Craig’s Coffee

Detroit

Coffee is roasted TO ORDER every Tuesday and Wednesday. Typically there’s a 24-48 hour turn around on retail orders. So if you order your coffee on Friday, it will be roasted and shipped/delivered Tuesday. If you order coffee on Tuesday, it will be roasted and delivered/shipped the next day, Wednesday. (You get the gist?) We try our best to complete local same-day orders, pending on time.

Cold Brew and Cold Brew Concentrate are usually stock. Due to limited production, you must contact me directly to purchase cold brew and concentrate. This excludes the Bean Juice Club and Coffee Concentrate Subscriptions.

All of the coffee offered from Craig’s Coffee is 100% traceable - when I use the word “traceable”, I mean that I know exactly where the coffee is coming from; this includes who the farmers are, the name and region of the farm, and the processing station for which the coffee was turned from a fruit into a “bean”. Most times, we know exactly how much the farmer is making in the sale of their coffee. This isn’t so hard these days with current technology. Half of the farmers we work with are just a WhatsApp message or an email away. So when (and if) you hear the term “direct trade”, it doesn’t usually mean the Roaster was involved with a “trade” of goods, aka the roaster paying the producer directly for coffee. It just doesn’t happen that way anymore, and never really happened that way. This is because it’s nearly impossible and somewhat illegal for a producer to ship their green coffee from their farm directly to a roastery, especially in the United States… There a series of checkpoints and requirements that raw grains (raw coffee) have to pass through. More often than not, when a roaster refers to “direct trade”, it means that they and the producer (often the owner of the farm) have agreed on a quantity, a price, and a third party exporter to help broker the deal and ship the coffee from origin to destination.

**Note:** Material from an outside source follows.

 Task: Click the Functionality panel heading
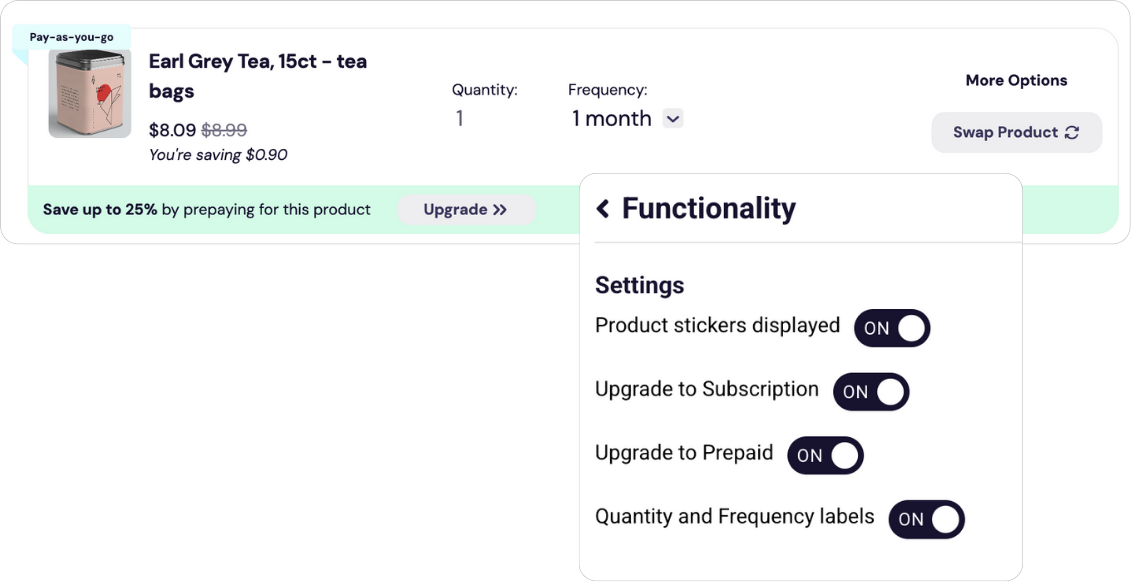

Buying green coffee typically isn’t the magical journey that it’s made out to be. It involves massive amounts of raw goods, huge sums of money, and airtight logistics. Not to mention one bad winter can ruin an entire crop. There’s a lot of moving parts, and a lot of people involved. And at the end of the day, it’s just coffee. But we’re proud to say that we involve ourselves very deeply and invest in all of our relationships with our coffee producers. This means securing and guaranteeing that we’ll buy bags from the farmer.